Siehe - die Gerichte, in denen derartige Ehen zu ihrer Scheidung verhandeln werden … Tragödien von Menschen, die nicht ehrlich in ihren Spiegel schauen konnten ... der Spießer, wenn er über sein Leben spricht, immer lügen muss,  wenn er das Maul aufmacht. Siehe - die Dramentheorie des Aristoteles ...

Siehe auch: die Ländle-Perspektive ... quasi "Ausfahrt Stuttgart"...
Beziehungsweise: "Ehen in Philippsburg", der erste Roman Martin Walsers,  Erscheinungsjahr 1957.
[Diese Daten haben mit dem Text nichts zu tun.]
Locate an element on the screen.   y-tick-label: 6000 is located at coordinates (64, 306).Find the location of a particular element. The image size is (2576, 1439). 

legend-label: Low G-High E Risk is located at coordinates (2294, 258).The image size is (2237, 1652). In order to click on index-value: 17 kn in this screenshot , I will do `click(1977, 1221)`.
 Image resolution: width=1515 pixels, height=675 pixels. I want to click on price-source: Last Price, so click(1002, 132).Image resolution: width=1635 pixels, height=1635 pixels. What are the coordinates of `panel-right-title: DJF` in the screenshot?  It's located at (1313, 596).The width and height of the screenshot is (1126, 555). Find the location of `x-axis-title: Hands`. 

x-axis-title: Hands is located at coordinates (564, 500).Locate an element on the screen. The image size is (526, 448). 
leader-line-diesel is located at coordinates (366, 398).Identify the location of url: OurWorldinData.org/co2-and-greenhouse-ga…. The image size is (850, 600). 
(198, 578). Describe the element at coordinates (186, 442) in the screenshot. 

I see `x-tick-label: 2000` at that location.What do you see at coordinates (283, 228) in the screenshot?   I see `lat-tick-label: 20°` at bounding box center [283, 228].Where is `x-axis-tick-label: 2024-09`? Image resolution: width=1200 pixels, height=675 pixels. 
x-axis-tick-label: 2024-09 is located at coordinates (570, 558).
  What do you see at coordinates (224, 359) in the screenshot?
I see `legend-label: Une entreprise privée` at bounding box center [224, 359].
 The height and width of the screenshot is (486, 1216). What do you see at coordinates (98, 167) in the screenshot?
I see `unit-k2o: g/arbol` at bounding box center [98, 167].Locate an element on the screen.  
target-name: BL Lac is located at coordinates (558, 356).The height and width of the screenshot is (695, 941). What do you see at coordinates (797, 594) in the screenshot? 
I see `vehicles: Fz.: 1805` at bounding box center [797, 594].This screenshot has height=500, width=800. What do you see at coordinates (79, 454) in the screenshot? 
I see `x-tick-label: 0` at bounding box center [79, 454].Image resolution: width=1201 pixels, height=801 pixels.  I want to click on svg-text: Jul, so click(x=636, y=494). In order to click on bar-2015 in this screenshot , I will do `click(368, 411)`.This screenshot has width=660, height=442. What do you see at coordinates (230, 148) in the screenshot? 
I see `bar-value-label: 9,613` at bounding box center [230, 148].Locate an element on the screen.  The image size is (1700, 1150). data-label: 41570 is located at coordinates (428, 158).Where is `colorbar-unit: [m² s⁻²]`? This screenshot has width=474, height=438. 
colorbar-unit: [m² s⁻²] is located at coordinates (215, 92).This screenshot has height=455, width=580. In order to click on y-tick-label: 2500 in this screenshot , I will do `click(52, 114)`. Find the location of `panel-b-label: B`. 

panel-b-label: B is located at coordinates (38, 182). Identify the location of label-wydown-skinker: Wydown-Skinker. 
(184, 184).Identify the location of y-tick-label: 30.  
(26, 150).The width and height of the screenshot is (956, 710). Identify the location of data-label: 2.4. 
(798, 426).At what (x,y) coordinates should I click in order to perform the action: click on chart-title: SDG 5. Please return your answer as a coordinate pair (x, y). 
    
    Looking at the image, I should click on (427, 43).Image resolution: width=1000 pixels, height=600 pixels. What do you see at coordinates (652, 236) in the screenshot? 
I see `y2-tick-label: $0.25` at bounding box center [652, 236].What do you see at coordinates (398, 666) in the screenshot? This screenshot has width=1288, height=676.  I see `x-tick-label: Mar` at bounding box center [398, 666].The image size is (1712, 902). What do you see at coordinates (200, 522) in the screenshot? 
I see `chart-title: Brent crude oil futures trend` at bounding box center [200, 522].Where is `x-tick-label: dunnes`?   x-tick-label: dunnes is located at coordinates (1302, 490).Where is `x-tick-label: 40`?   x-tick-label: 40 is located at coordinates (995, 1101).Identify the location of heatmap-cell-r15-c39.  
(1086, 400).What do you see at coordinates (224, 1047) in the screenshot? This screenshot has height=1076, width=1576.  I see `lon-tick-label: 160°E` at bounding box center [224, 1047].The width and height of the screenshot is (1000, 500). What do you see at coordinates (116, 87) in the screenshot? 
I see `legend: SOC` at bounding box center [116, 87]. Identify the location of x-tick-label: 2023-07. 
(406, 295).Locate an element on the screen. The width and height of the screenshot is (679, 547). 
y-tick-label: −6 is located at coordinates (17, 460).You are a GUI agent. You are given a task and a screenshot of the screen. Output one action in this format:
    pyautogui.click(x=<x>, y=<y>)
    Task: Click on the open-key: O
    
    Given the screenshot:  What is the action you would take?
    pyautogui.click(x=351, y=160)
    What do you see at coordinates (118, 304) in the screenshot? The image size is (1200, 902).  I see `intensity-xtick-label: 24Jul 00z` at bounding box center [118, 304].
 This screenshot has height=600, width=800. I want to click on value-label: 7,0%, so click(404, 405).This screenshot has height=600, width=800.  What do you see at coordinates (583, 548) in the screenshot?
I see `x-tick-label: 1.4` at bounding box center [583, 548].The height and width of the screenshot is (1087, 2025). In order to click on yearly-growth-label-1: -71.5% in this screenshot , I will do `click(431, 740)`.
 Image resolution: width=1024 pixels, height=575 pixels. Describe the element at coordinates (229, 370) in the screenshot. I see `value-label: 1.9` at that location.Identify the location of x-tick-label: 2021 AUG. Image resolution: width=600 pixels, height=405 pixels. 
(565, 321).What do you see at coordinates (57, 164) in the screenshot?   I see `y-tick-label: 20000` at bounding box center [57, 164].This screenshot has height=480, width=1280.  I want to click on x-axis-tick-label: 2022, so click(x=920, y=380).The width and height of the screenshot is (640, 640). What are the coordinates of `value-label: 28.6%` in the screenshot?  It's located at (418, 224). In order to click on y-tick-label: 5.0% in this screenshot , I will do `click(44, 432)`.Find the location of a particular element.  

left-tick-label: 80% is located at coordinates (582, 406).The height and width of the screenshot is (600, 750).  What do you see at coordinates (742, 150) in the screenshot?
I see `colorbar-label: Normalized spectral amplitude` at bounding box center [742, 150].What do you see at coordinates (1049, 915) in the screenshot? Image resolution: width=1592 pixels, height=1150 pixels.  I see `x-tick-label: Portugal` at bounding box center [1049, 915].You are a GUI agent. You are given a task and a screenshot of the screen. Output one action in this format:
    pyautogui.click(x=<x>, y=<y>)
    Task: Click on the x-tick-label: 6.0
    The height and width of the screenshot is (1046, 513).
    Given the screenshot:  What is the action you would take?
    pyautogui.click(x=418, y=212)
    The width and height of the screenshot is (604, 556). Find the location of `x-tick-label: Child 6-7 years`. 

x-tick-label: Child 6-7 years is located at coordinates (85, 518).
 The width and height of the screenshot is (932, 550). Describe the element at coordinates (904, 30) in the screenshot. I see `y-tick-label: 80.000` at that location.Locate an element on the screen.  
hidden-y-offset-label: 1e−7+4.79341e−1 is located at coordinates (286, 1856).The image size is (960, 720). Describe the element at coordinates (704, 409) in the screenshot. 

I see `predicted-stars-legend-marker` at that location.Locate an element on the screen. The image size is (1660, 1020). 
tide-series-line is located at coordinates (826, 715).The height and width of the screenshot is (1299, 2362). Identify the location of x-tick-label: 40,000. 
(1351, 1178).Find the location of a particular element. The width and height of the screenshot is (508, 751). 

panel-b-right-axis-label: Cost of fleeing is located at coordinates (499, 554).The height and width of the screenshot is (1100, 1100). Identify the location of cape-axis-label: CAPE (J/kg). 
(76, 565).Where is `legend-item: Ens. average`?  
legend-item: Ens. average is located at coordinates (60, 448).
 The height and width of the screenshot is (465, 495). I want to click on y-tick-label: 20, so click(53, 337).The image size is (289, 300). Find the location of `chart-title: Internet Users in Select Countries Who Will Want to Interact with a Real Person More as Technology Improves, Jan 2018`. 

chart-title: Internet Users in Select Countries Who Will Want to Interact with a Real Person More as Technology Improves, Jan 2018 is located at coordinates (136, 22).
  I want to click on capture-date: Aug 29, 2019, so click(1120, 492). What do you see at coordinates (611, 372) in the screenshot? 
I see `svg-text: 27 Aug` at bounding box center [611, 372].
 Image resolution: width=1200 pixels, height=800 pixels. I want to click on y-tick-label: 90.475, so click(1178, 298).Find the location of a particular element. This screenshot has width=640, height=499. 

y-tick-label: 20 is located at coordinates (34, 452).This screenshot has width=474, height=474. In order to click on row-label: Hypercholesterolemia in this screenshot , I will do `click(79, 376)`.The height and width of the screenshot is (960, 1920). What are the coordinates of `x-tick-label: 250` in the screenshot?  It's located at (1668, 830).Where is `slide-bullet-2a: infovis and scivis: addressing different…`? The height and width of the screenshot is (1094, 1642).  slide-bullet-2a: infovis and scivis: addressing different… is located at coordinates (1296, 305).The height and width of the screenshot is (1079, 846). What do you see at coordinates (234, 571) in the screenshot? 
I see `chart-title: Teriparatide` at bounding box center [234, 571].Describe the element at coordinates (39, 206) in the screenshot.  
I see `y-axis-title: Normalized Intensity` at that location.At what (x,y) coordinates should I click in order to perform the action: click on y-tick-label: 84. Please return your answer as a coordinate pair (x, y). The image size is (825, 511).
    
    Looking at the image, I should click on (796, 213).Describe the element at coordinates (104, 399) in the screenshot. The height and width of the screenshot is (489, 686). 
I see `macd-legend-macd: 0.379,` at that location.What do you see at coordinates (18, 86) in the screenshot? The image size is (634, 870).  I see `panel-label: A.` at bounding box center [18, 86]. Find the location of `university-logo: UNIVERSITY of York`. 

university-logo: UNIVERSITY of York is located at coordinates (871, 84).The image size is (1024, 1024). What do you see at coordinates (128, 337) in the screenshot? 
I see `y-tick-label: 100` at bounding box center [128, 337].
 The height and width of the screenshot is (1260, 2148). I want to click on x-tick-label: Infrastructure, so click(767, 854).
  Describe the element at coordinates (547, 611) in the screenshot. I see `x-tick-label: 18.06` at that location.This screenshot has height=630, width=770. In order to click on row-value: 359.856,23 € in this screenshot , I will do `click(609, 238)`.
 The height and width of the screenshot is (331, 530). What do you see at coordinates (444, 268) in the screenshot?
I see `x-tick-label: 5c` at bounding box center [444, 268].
Die Geschichte spielt in einer als Philippsburg bezeichneten Großstadt in den 1950er Jahren und gibt ein satirisches Porträt der westdeutschen Nachkriegsgesellschaft im Wirtschaftswunder. Die Erzählung spielt in bürgerlichen Kreisen, es geht um Karriere, Macht, Wohlstand und Seitensprünge. Dagegen gehen wahre Liebe und Leidenschaft den Protagonisten abhanden, Moral scheint ihnen fremd. So sauber die gerade erst entstandene Welt scheint, so zerbrechlich ist sie doch ohne diese Grundpfeiler. Kritik an der fehlenden Moral erscheint in den Aufzeichnungen der Gescheiterten.